Every local node can resolve ntp.example.com
.
The problem I am having is when I run the following command from the nagios server:
/usr/lib64/nagios/plugins/check_ntp_time -H node-a-1 -v
And the output:
sending request to peer 0
response from peer 0: offset -0.002921819687
sending request to peer 0
response from peer 0: offset -0.0001939535141
sending request to peer 0
re-sending request to peer 0
re-sending request to peer 0
re-sending request to peer 0
re-sending request to peer 0
re-sending request to peer 0
re-sending request to peer 0
discarding peer 0: stratum=0
overall average offset: 0
NTP CRITICAL: Offset unknown|
This happens for all the nodes, except the local ntp server, which references upstream servers. At first I thought it was IPTables issue, but I have the ports pinholed on every local ntp node (to allow nagios access to check the time diff):
ACCEPT udp -- eth0 * 10.0.0.0/18 0.0.0.0/0 multiport dports 123 /* 777 allow ntp access */ state NEW
Versions:
nagios-plugins-ntp: 1.4.16
ntp: 4.2.6p5-1.el6.centos
Any help is greatly appreciated, I really can't submit the nagios work until I get this resolved, as you know keeping server times in sync is priority 1.
-- Edit --
Per the comments, here are the results of ntpq -p
, on various nodes:
# Actual NTP Server (10.0.0.2)
==============================================================================
+propjet.latt.ne 241.199.164.101 2 u 105 128 337 14.578 12.954 7.138
+x2la01.hostigat 63.145.169.2 3 u 21 128 377 16.037 13.546 4.090
*pacific.latt.ne 241.199.164.101 2 u 72 128 377 15.148 24.434 7.403
# Local node 1
==============================================================================
*service-a-1.sn1 204.2.134.163 3 u 9 128 377 0.228 5.217 1.296
# Local node 2
==============================================================================
*service-a-1.sn1 204.2.134.163 3 u 91 128 377 0.200 3.608 1.167
The key line here is this one:
An NTP server identifying itself as stratum 0 is a violation of the spec (it's reserved for atomic clocks or something like that).

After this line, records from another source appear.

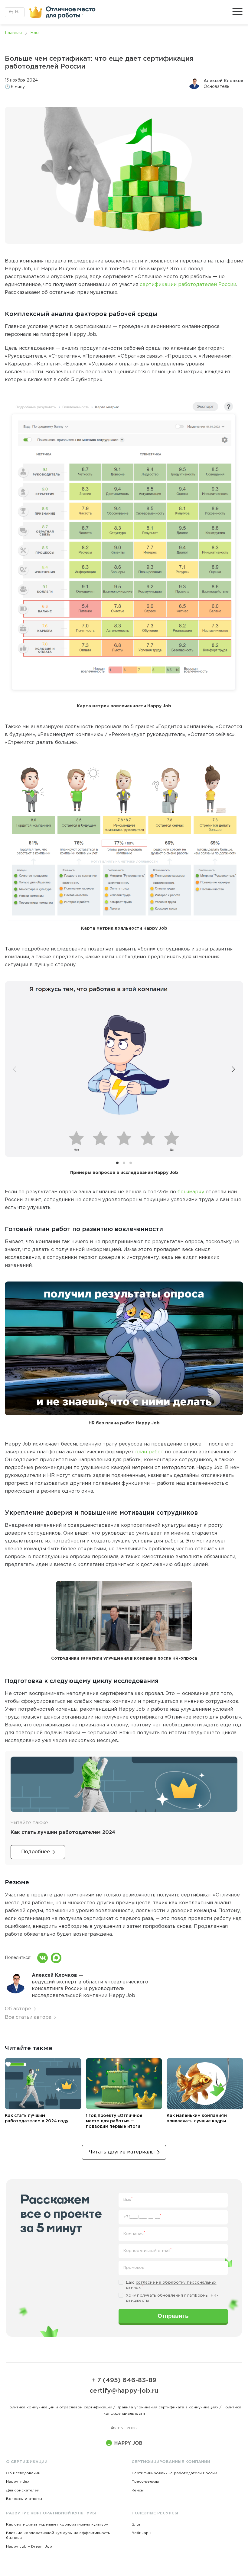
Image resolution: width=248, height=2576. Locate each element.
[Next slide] (233, 1069)
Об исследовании (23, 2473)
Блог (136, 2524)
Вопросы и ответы (24, 2498)
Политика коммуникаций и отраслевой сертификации (59, 2407)
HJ (18, 12)
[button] (117, 1162)
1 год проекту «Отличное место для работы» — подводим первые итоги (114, 2121)
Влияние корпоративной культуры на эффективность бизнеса (58, 2535)
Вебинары (141, 2533)
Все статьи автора (28, 2017)
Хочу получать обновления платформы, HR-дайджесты (172, 2298)
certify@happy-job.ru (124, 2391)
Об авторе (18, 2009)
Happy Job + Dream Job (29, 2546)
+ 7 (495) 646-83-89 (124, 2380)
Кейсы (138, 2490)
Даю (171, 2285)
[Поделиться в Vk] (42, 1958)
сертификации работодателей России (188, 284)
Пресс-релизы (145, 2481)
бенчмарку (191, 1192)
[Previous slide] (15, 1069)
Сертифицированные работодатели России (174, 2473)
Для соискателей (22, 2490)
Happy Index (17, 2481)
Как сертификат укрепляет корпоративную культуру (57, 2524)
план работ (149, 1452)
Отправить (173, 2316)
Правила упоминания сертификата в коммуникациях (167, 2407)
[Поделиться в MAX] (56, 1958)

I had this problem years ago with some BSD and Mac OS X hosts. I ended up hacking the stratum check out of the source and maintaining a separate build of the plugin for "problematic" hosts.
The offending lines are 254-257 (currently, anyway), if you want to rip that out. It's a hack, but it works for me ;-)

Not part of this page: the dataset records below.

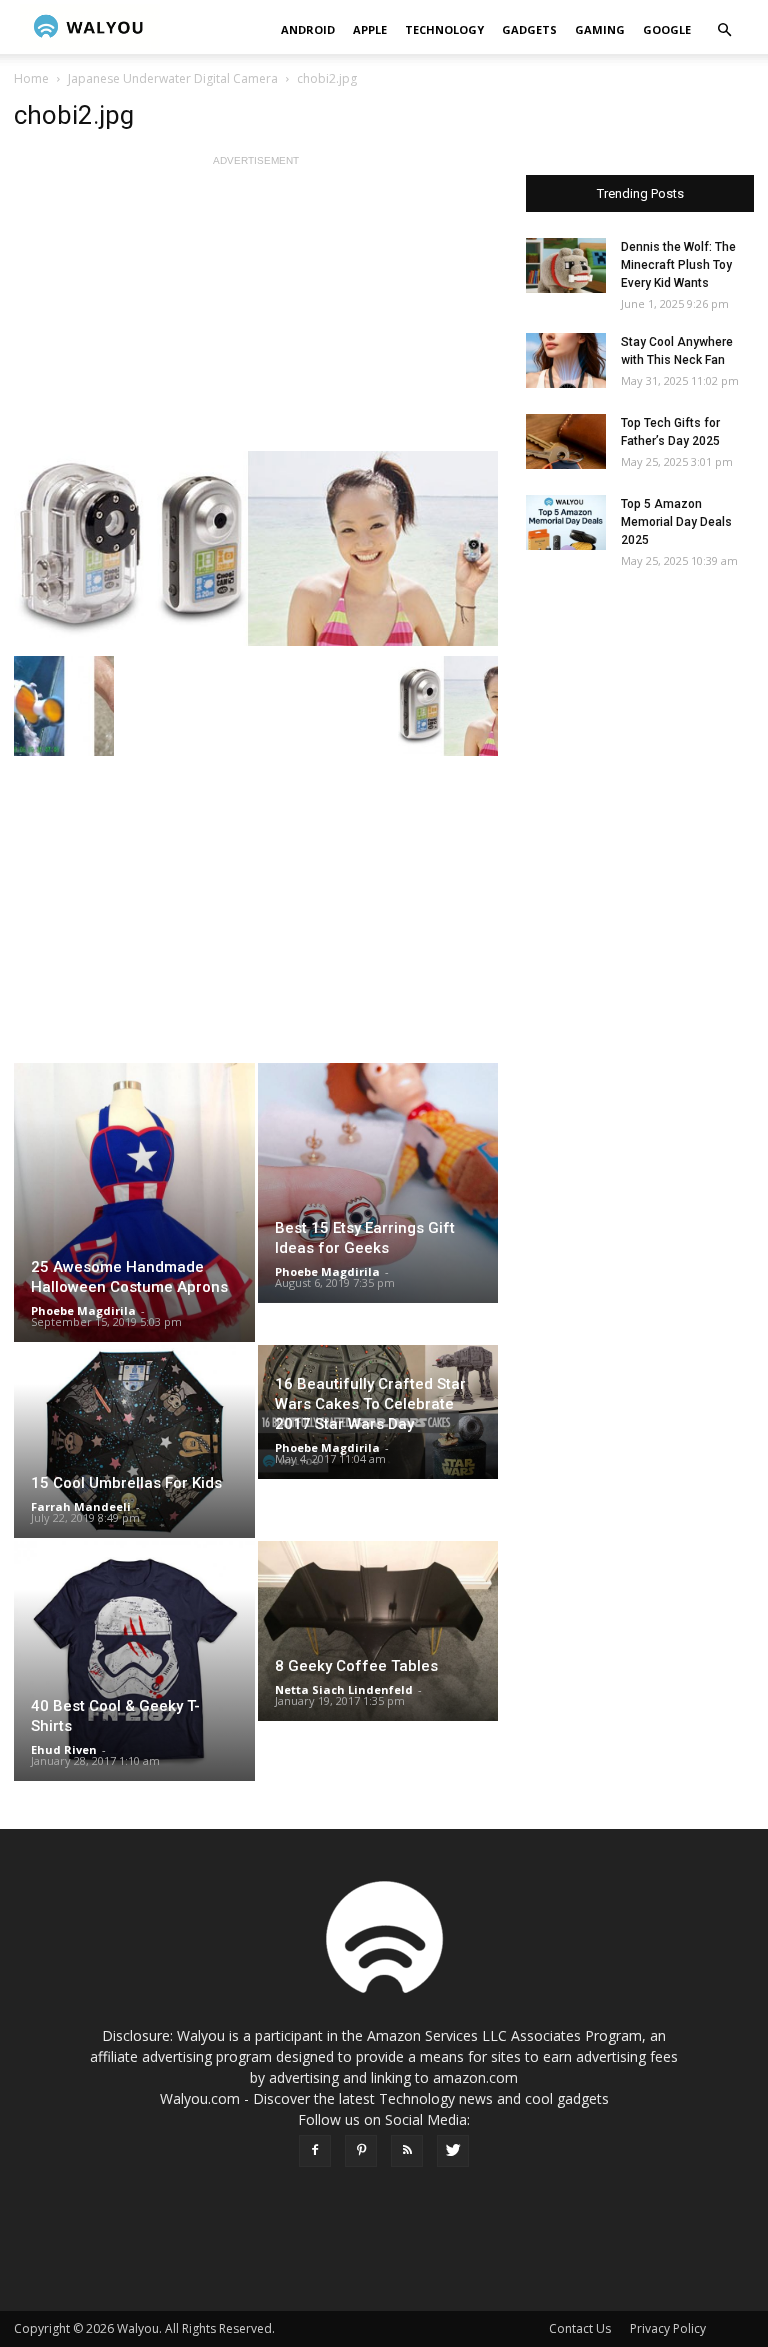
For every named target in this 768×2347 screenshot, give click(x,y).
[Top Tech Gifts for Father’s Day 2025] (566, 441)
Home (31, 78)
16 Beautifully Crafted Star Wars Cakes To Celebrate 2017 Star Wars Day (370, 1404)
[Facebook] (315, 2151)
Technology (444, 29)
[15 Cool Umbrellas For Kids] (134, 1441)
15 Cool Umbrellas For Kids (126, 1483)
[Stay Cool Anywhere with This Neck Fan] (566, 360)
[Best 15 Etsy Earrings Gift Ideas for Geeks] (378, 1183)
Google (667, 29)
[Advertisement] (256, 311)
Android (308, 29)
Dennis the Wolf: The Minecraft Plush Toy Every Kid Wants (678, 265)
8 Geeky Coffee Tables (356, 1666)
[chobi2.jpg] (256, 548)
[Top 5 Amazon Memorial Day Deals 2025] (566, 522)
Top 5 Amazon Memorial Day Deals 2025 (676, 522)
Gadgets (529, 29)
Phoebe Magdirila (83, 1310)
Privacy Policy (668, 2328)
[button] (724, 30)
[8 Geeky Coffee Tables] (378, 1631)
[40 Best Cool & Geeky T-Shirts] (134, 1661)
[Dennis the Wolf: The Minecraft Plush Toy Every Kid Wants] (566, 265)
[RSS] (407, 2151)
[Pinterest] (361, 2151)
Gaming (600, 29)
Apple (370, 29)
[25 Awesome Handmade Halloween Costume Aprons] (134, 1202)
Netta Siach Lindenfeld (344, 1689)
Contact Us (580, 2328)
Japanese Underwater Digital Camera (173, 78)
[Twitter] (453, 2151)
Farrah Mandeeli (81, 1506)
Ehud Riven (64, 1749)
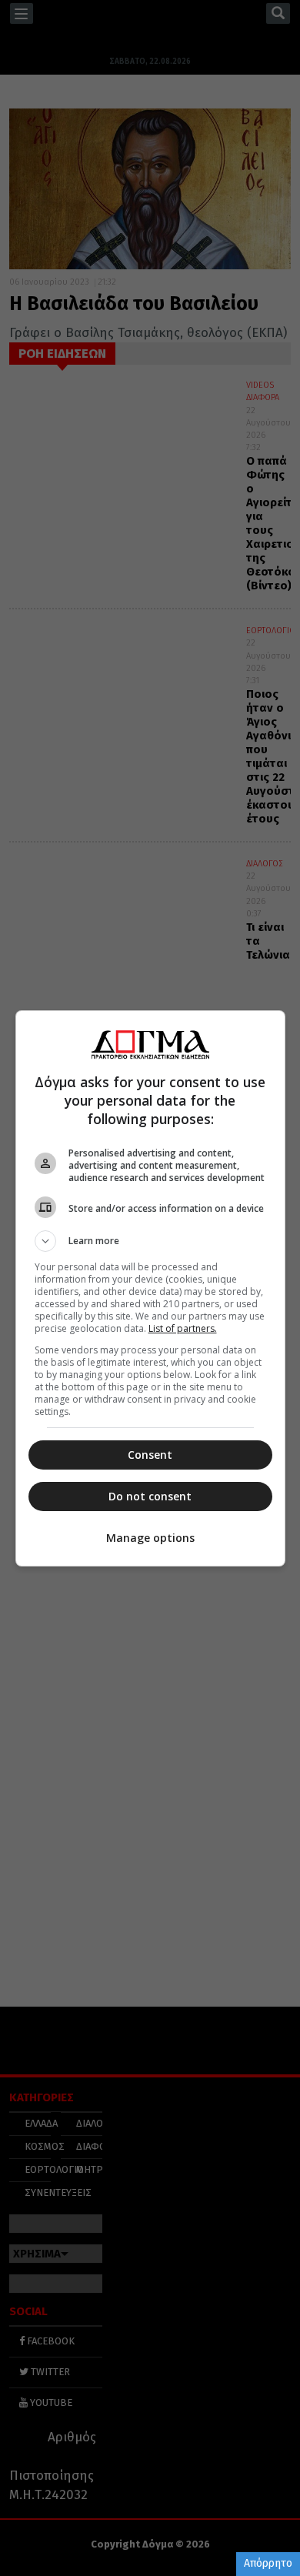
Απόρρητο (268, 2563)
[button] (150, 1241)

I found this thread in the mailing list archives about it. I think there was another one where I suggested adding a command-line option to ignore the stratum check, but I don't think it got any traction.
There's also a bug report about it, but it hasn't yielded anything useful as far as I can tell.

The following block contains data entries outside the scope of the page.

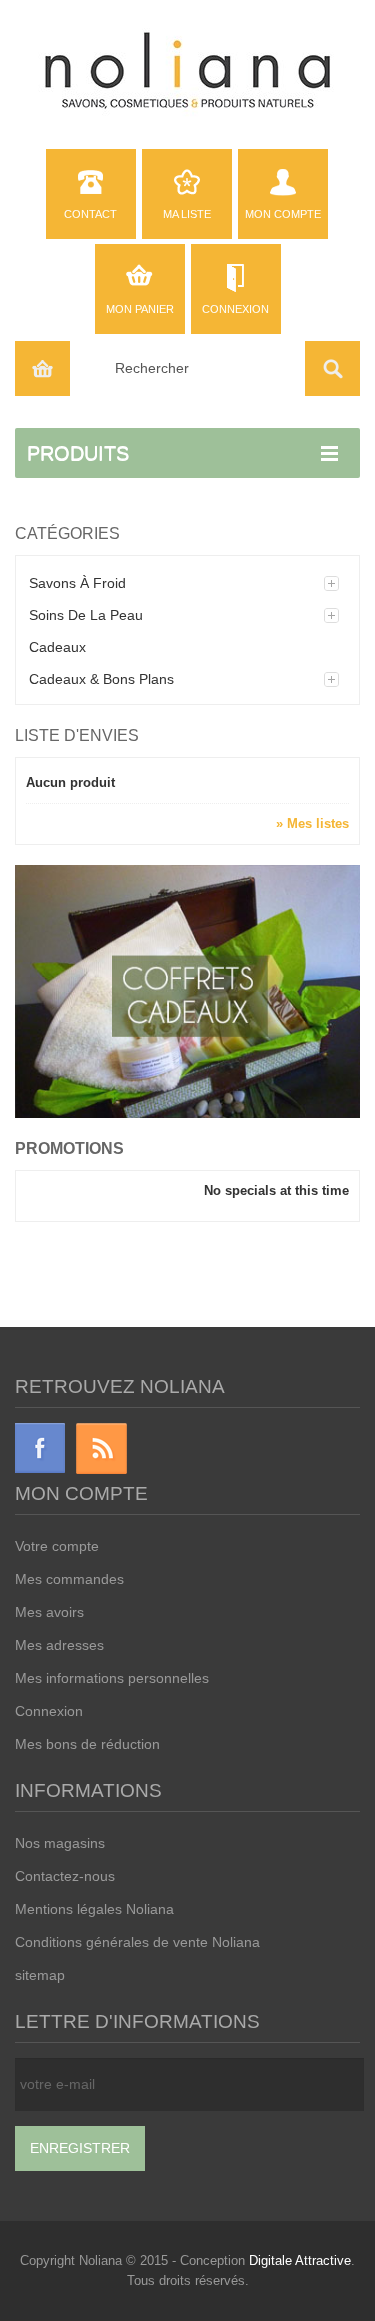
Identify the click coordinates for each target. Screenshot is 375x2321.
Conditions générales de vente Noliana (137, 1942)
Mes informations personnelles (112, 1678)
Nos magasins (60, 1843)
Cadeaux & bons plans (101, 679)
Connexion (235, 309)
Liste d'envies (77, 735)
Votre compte (57, 1546)
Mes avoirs (49, 1612)
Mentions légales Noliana (94, 1909)
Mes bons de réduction (87, 1744)
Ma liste (187, 214)
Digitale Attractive (300, 2260)
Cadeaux (57, 647)
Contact (90, 214)
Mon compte (283, 214)
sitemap (40, 1975)
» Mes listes (312, 823)
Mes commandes (69, 1579)
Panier (42, 368)
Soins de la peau (86, 615)
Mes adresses (59, 1645)
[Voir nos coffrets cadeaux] (187, 990)
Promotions (69, 1148)
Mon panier (140, 309)
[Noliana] (187, 72)
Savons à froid (77, 583)
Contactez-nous (65, 1876)
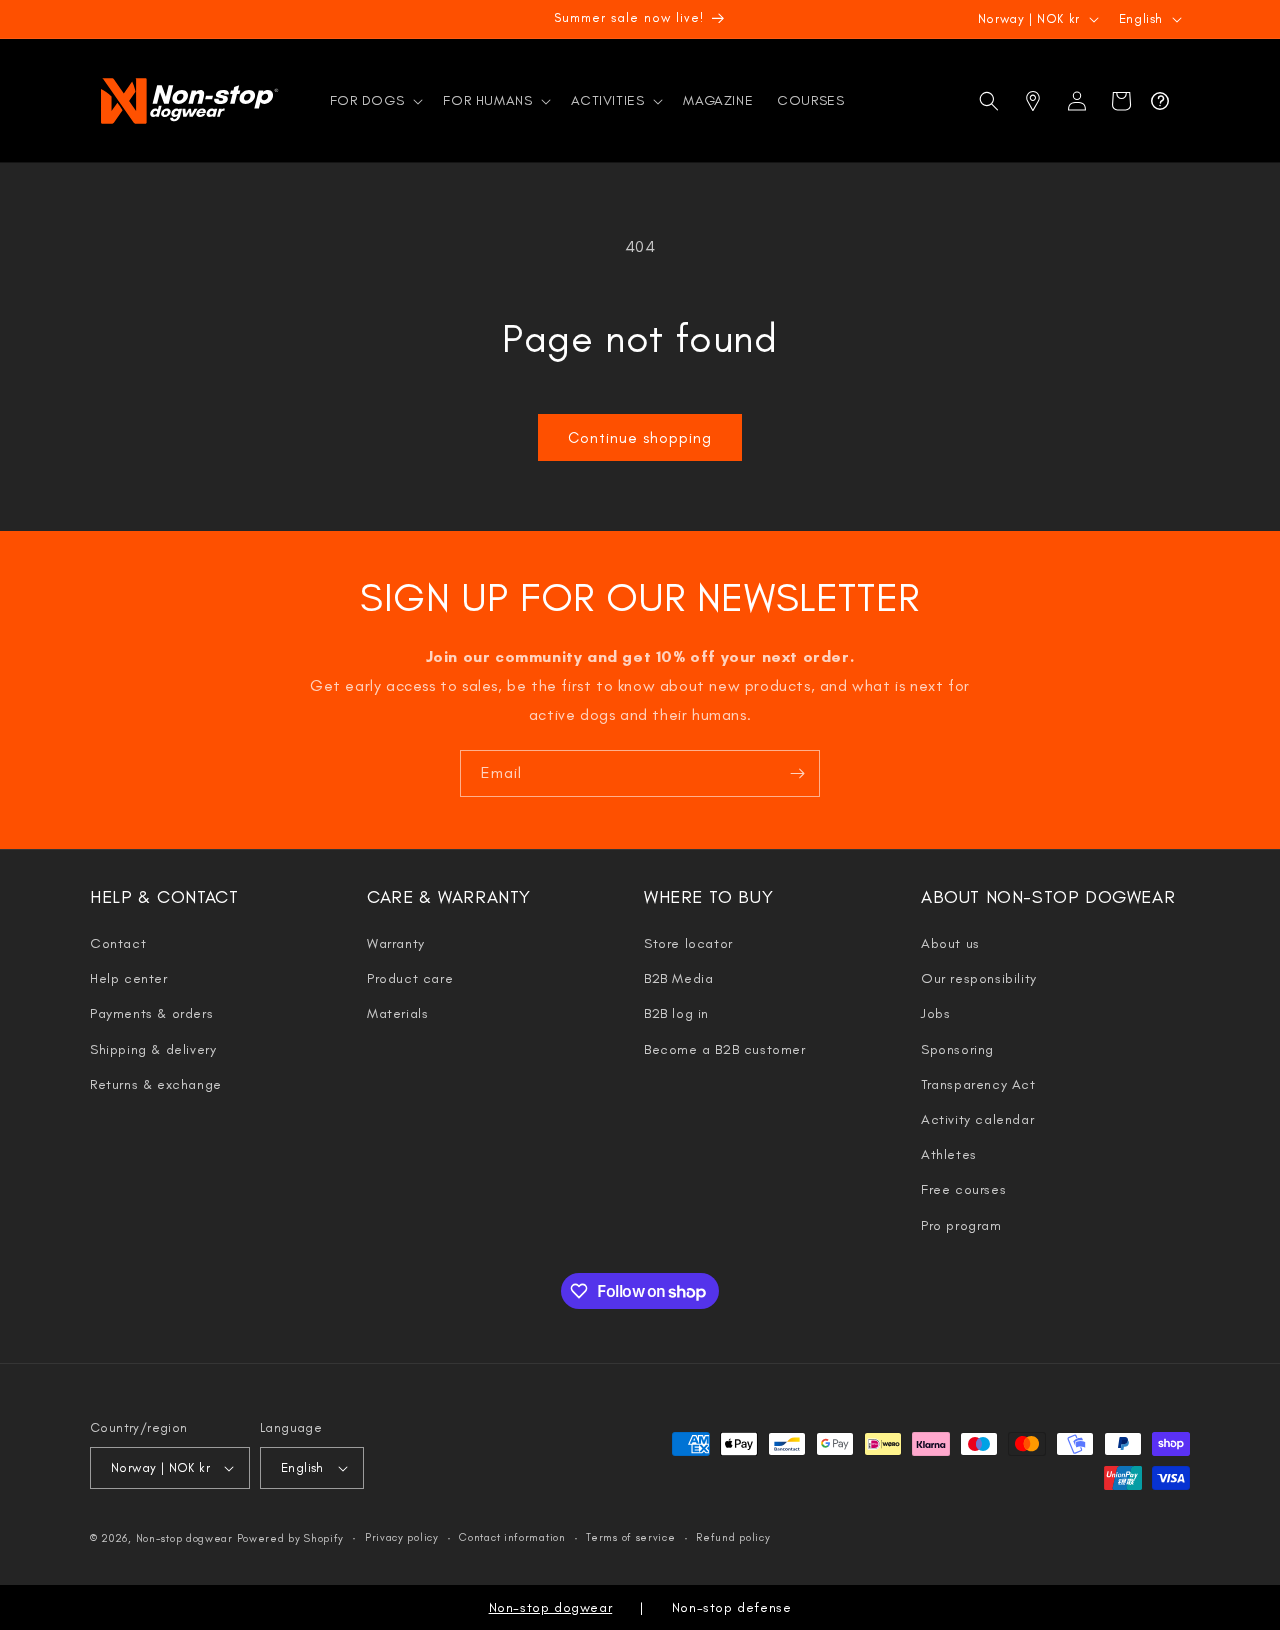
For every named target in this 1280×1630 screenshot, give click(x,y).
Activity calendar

I removed the problem be disabling the KOD (kiss-of-death) feature on the NTP server.
check_ntp sends (at least) 4 requests in quick succession to calculate a statistically sound average offset. The third and all following requests are considered a denial of service attack by the server and are answered with a KOD message (invalid stratum, namely 0). In fact, this behaviour should be considered a bug of check_ntp as KOD must be processed properly by the client.